Responsible corporate behaviour evolves from governing principles underpinned by nitty-gritty policies and everyday processes. It’s not a feel-nice philosophy. It’s a case of non-nonsense management mechanics.

So how do integrated responsibility management systems come into being? Companies have two basic options: the easy way and the hard way. 
The easy way involves the company taking a measured, calculated approach that chimes with its business operations and objectives. Principles are voluntarily decided; issues voluntarily assessed; policies voluntarily established; and then targets voluntarily set. Hey presto.

The hard way scraps all sense of voluntarism and demands that the company get up to speed across all its operations immediately. What’s more, as the company is doing so, every inch of its activities are publicly scrutinised with the attention of a forensic scientist.

That second option, essentially, marks the route taken by McDonald’s. When the global food chain threatened to sue two unknown UK campaigners for libel in 1990, it effectively waved goodbye to an easy ride.

Judy Kuszewski provides a detailed appraisal of what became known as the “McLibel” affair in Ethical Corporation’s recent Classic Case Studies report. The article charts the story of how two individuals and one protest leaflet gave rise to the longest court case in British legal history.

As a case study, the McLibel experience holds a dual message. First, avoid the law courts wherever possible. Even if the company wins (as McDonald's did, albeit in a pyrrhic sense), the negative publicity can be disastrous. (It’s a lesson that the world’s largest pharmaceuticals also learned in another classic case study covered in the report).

Second, it shows that the hard way has at least one upside. As Kuszewski's article indicates, several commentators maintain that McDonald’s has emerged as a better managed, more responsible company as a result. (Judge for yourself.)

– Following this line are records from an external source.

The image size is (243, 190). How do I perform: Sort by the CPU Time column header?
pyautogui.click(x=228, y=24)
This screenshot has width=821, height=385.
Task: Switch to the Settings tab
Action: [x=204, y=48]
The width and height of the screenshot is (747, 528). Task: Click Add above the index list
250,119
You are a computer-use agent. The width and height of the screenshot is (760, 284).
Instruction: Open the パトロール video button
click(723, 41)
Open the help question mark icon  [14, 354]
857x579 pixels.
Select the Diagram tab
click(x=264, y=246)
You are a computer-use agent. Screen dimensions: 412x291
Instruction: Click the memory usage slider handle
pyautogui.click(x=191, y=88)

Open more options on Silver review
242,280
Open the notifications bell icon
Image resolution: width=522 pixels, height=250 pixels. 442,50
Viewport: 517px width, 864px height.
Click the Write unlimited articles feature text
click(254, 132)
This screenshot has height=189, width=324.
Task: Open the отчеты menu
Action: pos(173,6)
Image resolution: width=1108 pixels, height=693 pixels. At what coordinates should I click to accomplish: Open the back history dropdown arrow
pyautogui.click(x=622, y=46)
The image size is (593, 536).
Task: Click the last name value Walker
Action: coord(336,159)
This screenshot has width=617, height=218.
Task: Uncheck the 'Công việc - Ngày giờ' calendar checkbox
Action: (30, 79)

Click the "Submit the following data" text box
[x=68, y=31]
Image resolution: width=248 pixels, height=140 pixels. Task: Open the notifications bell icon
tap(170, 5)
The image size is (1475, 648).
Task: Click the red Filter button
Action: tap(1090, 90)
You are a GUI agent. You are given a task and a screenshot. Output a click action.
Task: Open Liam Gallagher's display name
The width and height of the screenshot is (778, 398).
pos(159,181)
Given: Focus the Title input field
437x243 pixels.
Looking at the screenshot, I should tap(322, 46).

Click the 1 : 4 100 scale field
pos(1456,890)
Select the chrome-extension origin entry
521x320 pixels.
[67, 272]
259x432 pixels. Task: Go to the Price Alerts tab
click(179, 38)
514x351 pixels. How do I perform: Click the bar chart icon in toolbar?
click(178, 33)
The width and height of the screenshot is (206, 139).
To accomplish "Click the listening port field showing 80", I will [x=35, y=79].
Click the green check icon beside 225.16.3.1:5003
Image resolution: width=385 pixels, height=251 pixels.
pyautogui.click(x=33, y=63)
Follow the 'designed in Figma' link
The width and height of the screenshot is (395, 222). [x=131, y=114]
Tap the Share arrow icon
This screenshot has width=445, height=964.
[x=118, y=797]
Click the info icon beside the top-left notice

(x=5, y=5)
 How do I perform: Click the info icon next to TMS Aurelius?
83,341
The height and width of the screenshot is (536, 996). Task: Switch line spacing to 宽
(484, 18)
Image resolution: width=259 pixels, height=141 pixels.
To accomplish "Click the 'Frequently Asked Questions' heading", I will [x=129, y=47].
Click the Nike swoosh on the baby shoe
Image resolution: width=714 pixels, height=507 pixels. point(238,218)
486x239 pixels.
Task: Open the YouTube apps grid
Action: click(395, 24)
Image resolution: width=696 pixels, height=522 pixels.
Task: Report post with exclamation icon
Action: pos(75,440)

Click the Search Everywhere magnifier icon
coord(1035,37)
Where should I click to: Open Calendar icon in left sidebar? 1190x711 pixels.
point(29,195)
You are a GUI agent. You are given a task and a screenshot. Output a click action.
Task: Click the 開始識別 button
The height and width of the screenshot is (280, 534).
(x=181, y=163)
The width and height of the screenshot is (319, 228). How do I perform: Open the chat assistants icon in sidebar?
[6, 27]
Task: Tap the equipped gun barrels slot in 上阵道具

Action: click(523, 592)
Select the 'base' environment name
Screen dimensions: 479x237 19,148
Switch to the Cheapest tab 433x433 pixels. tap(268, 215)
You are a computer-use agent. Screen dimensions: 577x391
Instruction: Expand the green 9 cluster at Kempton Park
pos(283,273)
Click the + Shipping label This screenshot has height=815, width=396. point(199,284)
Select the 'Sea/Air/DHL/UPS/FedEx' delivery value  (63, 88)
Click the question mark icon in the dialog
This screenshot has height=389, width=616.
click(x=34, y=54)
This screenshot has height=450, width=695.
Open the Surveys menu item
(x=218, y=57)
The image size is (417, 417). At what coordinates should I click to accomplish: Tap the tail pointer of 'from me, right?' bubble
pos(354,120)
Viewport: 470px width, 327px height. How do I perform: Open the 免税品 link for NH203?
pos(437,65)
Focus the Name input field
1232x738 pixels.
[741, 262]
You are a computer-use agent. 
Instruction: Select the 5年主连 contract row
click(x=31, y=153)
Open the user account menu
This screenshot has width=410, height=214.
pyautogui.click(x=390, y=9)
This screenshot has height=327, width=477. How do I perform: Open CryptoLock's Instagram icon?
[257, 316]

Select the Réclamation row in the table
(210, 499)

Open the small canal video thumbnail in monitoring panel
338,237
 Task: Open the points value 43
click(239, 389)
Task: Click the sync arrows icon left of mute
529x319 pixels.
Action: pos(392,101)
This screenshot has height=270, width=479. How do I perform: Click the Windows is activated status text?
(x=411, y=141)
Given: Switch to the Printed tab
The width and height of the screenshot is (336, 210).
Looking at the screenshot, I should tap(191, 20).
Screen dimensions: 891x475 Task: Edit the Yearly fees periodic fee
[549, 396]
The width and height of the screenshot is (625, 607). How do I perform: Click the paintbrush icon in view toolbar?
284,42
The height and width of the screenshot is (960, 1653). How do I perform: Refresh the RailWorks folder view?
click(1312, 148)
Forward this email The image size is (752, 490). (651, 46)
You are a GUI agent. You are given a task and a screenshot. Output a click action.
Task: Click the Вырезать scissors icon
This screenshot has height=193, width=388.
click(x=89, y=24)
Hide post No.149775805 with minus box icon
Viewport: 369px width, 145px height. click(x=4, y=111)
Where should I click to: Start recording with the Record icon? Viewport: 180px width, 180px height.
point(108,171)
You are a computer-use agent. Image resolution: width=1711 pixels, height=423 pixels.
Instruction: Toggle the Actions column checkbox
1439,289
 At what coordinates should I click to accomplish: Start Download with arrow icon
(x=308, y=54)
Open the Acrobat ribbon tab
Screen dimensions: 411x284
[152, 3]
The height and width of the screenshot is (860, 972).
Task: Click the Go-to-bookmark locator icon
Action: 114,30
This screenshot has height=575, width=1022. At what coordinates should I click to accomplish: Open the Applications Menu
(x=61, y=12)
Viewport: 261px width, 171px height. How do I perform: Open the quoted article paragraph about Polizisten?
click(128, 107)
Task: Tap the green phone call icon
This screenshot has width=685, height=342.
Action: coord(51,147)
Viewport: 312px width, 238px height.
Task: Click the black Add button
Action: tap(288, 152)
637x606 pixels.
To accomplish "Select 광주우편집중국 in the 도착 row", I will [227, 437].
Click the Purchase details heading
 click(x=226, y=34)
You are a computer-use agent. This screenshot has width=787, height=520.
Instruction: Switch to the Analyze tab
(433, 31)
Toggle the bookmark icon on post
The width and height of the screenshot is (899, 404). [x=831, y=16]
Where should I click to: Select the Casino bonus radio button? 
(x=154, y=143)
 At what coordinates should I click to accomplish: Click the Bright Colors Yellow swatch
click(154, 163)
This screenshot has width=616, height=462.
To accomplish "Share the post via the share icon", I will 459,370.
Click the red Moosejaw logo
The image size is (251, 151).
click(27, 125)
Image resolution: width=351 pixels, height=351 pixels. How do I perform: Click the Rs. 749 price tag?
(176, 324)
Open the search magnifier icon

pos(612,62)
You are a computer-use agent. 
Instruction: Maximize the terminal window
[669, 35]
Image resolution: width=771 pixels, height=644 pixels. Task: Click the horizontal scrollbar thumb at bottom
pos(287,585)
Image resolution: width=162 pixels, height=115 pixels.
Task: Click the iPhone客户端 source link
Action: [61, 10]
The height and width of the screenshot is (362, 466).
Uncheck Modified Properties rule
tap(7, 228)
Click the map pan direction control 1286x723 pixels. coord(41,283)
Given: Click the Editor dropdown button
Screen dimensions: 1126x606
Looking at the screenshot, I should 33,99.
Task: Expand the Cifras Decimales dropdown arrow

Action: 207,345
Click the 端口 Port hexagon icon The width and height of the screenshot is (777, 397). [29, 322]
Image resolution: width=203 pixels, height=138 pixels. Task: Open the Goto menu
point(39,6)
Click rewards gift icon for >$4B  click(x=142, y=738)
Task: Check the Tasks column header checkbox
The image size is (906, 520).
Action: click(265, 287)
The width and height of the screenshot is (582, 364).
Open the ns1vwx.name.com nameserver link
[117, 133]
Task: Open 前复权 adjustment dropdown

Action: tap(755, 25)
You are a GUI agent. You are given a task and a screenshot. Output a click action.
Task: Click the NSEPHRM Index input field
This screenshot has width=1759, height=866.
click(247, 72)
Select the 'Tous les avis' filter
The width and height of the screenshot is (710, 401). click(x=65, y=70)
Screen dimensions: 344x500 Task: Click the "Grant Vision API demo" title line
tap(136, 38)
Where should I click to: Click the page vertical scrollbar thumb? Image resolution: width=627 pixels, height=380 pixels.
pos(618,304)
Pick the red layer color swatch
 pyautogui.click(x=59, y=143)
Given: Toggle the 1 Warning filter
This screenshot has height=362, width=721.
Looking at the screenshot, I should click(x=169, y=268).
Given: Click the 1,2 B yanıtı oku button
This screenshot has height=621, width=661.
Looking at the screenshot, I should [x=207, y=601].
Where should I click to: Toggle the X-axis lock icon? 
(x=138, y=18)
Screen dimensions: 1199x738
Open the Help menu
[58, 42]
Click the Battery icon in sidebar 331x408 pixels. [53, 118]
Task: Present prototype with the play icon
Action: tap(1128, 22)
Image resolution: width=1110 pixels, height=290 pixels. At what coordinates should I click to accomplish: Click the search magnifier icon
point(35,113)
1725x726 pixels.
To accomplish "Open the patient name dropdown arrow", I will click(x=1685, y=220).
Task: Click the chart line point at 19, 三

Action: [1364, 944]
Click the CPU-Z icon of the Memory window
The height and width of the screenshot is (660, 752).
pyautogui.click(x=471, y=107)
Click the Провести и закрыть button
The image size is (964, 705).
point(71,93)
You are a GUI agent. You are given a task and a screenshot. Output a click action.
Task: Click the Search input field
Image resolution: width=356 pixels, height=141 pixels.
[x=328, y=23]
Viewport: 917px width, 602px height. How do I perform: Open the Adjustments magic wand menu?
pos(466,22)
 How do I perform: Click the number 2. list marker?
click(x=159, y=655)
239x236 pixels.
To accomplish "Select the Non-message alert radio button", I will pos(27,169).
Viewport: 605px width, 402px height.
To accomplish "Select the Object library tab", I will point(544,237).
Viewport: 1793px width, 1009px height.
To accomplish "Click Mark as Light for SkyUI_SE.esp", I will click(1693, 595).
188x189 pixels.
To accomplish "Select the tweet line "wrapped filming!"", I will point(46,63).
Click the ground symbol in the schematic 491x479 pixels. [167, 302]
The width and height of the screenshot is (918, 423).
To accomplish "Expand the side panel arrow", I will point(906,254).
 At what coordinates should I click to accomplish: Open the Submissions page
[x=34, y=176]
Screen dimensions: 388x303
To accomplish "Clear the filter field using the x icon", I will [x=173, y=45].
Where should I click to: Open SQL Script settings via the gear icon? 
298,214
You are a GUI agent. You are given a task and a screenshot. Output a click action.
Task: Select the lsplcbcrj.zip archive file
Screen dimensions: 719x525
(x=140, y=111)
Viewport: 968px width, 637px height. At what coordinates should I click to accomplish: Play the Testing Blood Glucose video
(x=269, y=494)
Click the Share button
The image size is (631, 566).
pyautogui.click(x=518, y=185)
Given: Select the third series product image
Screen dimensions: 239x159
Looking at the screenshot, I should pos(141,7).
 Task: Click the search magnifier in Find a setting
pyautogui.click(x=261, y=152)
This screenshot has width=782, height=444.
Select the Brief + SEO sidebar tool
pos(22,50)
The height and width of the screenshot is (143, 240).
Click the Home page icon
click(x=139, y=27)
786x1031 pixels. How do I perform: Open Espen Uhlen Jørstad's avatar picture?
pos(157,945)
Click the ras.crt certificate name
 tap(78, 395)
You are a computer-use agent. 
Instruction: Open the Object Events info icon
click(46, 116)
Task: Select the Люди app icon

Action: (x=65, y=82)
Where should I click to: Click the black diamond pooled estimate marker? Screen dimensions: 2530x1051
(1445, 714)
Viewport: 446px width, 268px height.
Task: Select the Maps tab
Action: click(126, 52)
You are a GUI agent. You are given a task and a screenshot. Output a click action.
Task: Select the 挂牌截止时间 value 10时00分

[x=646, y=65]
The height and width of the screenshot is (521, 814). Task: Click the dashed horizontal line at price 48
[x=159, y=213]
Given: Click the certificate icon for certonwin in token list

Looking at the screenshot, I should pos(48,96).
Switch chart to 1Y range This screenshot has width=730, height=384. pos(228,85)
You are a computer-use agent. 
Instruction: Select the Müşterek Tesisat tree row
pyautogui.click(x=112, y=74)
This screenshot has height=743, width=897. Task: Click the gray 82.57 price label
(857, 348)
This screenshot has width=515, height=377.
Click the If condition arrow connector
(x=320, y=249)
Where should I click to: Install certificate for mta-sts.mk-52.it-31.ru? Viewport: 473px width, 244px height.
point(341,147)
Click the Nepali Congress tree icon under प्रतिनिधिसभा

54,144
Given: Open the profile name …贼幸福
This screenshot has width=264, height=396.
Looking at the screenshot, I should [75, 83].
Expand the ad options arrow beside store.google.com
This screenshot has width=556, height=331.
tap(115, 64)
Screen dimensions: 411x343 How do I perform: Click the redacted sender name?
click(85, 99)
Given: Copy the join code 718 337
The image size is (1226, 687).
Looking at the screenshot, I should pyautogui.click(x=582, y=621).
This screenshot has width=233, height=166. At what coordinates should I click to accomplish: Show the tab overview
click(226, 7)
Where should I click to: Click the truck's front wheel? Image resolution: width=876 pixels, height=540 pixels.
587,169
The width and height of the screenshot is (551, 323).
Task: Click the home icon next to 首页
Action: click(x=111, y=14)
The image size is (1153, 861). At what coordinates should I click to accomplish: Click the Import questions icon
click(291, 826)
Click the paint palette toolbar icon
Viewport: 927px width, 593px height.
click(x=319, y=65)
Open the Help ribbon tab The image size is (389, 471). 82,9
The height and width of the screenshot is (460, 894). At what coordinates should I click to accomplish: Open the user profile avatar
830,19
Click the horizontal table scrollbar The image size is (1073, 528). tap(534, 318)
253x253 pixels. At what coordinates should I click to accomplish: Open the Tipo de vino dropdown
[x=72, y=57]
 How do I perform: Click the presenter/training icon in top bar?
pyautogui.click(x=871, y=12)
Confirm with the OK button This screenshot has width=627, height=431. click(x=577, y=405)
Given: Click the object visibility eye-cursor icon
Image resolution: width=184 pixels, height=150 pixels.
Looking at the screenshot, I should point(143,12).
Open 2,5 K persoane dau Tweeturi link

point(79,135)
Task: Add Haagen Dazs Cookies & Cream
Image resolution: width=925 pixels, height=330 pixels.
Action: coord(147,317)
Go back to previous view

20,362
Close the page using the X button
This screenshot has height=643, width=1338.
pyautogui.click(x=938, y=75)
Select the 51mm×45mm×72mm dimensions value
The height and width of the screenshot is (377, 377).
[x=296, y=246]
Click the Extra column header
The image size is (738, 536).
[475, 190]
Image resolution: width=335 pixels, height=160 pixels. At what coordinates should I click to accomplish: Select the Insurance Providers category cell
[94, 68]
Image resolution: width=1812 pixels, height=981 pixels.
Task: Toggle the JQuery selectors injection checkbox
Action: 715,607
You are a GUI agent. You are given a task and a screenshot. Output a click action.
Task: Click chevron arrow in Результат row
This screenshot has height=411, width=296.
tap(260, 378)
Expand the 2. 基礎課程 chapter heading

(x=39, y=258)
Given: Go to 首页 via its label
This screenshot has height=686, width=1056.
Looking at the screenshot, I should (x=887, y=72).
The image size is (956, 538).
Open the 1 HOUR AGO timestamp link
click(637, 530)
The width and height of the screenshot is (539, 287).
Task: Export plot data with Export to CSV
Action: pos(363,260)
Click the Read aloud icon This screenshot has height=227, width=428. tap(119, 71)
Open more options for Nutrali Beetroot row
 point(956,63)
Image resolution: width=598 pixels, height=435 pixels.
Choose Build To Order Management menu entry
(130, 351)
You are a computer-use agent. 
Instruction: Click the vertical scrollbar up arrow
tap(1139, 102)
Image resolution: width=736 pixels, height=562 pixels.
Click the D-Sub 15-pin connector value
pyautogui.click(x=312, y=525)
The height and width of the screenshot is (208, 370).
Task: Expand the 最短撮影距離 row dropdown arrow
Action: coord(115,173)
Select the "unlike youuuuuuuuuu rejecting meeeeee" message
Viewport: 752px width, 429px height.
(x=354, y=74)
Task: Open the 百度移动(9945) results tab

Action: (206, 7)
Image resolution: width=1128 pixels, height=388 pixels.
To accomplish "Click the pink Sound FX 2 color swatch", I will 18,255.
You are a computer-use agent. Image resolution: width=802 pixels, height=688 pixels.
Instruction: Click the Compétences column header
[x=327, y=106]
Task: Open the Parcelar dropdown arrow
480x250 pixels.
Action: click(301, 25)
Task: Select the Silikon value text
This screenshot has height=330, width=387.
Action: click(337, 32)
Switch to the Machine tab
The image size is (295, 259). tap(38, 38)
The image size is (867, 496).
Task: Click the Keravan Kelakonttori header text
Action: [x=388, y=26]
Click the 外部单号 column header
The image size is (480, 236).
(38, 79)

Would it have preferred to take the easy way? Yes. Does it regret playing legal hardball? Almost certainly. But at least, the company can point today to a comprehensive management framework – and one that’s born from sweat and tears rather than genetics.

1 comment:

  1. Hi Oliver, glad you liked the McLibel article. For the record, I don't think I argued the lawsuit and aftermath have made McDonald's better managed or more responsible, but some observers have made the case that the McLibel experience was the foot in the door. Your wider point is correct: they chose the hard way. There is a case to be made that the publicity from McLibel was so disastrous for the company that they had no choice but to commit to the wider CR agenda whether they wanted to or not; there was no other way to shake the hard-set opinion of the company as a pariah. Pariah status can take decades to overcome, of course - just ask Exxon, Monsanto, Nike, Union Carbide (Dow), Microsoft and any of the other CR practitioners dragged unwillingly into positions of action. The difference with McDonald's is they brought it on themselves.